Research, transfer, scientific infrastructure, digitalisation

The office of Vice President for research, transfer, scientific infrastructure, digitalisation is to be represented by Professor Dr-Ing. Eckhard Quandt (60). His appointment marks the first time the fields of digitalisation and scientific infrastructure are to be embodied by a Vice President. In 1979, Quandt began studying at Kiel University and, in 1980, switched to a physics degree at Technische Universität Berlin, where he completed his doctoral degree in 1990. In 2000, he completed his habilitation in materials science at Universität Karlsruhe. After his doctoral degree, he worked in materials science at the Kernforschungszentrum Karlsruhe (KfK, Karlsruhe Nuclear Research Center) until 1999 and at the Center of Advanced European Studies and Research (caesar) in Bonn until 2007. In December 2006, he was offered the W3 professorship for inorganic functional materials at the Faculty of Engineering at Kiel University. At the CAU, from 2009 to 2012, he was spokesperson of the priority research area “Nano Science and Surface Research”, from 2010 to 2014, he was spokesperson of the Collaborative Research Centre 855 “Magnetoelectric Composites” and, from 2010 to 2012, member of the University Senate at Kiel University. From 2012 to 2014, he was firstly Vice Dean and then, from 2014 to 2016, Dean of the Faculty of Engineering. Since 2016 he has been spokesperson of the Collaborative Research Centre 1261 “Magnetoelectronic Sensors”. In 2016, he received personal funding from the German Research Foundation (DFG) for a five-year Reinhart Koselleck project to research ceramic shape memory materials. In 2018, together with the start-up Acquandas GmbH, he was awarded 1st prize for the Petersen Innovation Transfer Award for an “innovative technology platform for new bioelectronic and microtechnological medical technology products”. He was a member of the "Materials Science" review board of the German Research Foundation (DFG) for two terms of office and is a member of the German Academy of Science and Engineering (acatech).
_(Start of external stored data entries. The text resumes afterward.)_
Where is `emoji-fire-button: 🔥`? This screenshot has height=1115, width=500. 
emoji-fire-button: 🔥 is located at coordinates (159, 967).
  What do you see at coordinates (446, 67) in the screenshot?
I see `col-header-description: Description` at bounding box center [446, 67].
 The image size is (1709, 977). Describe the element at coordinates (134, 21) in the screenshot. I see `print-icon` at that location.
On his election as Vice President of Kiel University, Quandt said: “Innovations that are achieved through excellent research at universities are a crucial foundation of successful solutions for major social issues. As a result of this, in my future position, I am very much looking forward to being able to provide stimulus for this and helping to create the best possible conditions for successful research and transfer into applications as well as into society.”